Fjällbacka, 1871
Era un niño tan hermoso, y el parto fue de maravilla. Eso mismo dijo la matrona cuando se lo puso en el pecho envuelto en una sabanita. Una semana después aún seguía vivo el sentimiento de felicidad, y era como si se fortaleciera a cada minuto.
Y Dagmar se sentía tan feliz como ella. En cuanto Emelie necesitaba algo, allí estaba Dagmar, y cambiaba al niño con la misma expresión de veneración que Emelie le veía los domingos en la iglesia. Lo que estaban compartiendo era un milagro.
El bebé dormía en una cesta, junto a la cama de Emelie. Podía pasarse horas sentada mirando cómo dormía jadeando con la manita cerrada pegada a la mejilla. Cuando se le rizaba la boquita, a Emelie le daba por pensar que era una sonrisa, una expresión de alegría por existir.
Ahora resultaban útiles la ropa y las sabanitas a las que tantas horas habían dedicado ella y Dagmar. Tenían que cambiarlas varias veces al día, y el pequeñín estaba siempre limpio y satisfecho. Emelie tenía la sensación de que el niño, ella y Dagmar vivían en un pequeño mundo aparte, sin penas ni preocupaciones. Y ya había pensado en un nombre. Se llamaría Gustav, como su padre. No tenía intención de preguntarle a Karl. Gustav era su hijo, solo suyo.
Karl no la había visitado una sola vez mientras estaba en casa de Dagmar. Pero ella sabía que sin duda había estado en Fjällbacka, que habría ido allí con Julián, como siempre. Aunque era un alivio no tener que verlo, le dolía que no se preocupara por ella. Le dolía no significar para él ni un poco siquiera.
Había intentado hablar con Dagmar de ello, pero como siempre que se trataba de Karl, la buena mujer se cerraba en banda. Volvía a responder entre susurros, que Karl había tenido una vida muy dura y que ella no quería meterse en los asuntos de la familia. Emelie terminó dándose por vencida: jamás comprendería a su marido, y fuera como fuese, tendría que aceptar su suerte. Hasta que la muerte os separe, les había dicho el pastor, y así tendría que ser. Solo que ahora tenía algo más, aparte de los otros, que le habían procurado consuelo en la soledad de su existencia en la isla. Ahora contaba con algo que era de verdad.

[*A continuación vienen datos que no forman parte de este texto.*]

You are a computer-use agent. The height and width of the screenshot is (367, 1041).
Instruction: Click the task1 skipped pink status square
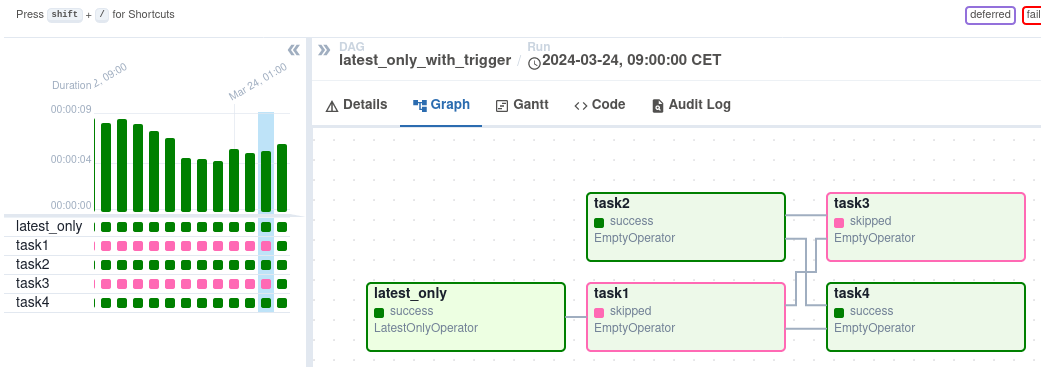click(x=599, y=312)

Tres semanas después del nacimiento de Gustav, vino Karl a buscarla. Apenas miró a su hijo. Se quedó esperando impaciente en el recibidor y le dijo que hiciera el equipaje, porque en cuanto Julián hubiera terminado de hacer la compra, partirían rumbo a la isla. Y ella y el niño tenían que acompañarlos.
—Tía, ¿ha dicho algo mi padre sobre el niño? Le he escrito, pero no me ha contestado —dijo Karl mirando a Dagmar. Parecía angustiado y, al mismo tiempo, ansioso, como un escolar que quisiera complacer. A Emelie se le ablandó un poco el corazón al ver la inseguridad de Karl, y pensó en lo mucho que le gustaría saber más y poder comprenderlo.
—Sí, recibió tu carta, y está contento y satisfecho. —Dagmar dudó un instante—. Estaba muy preocupado, ¿sabes?
Intercambiaron una mirada que Emelie, que tenía a Gustav en brazos, no pudo interpretar.
—Mi padre no tiene ningún motivo por el que preocuparse —dijo Karl con encono—. Díselo de mi parte.
—Lo haré. Pero tendrás que prometer que tratarás bien a tu familia y te encargarás de ella.
Karl bajó la vista.
—Desde luego que sí —dijo, y se dio media vuelta—. Espero que estés lista para salir dentro de una hora —añadió dirigiéndose a Emelie por encima del hombro.
Ella asintió, pero notó cómo se le hacía un nudo en la garganta. Pronto estaría de vuelta en Gråskär. Abrazó a Gustav y lo apretó fuerte contra el pecho.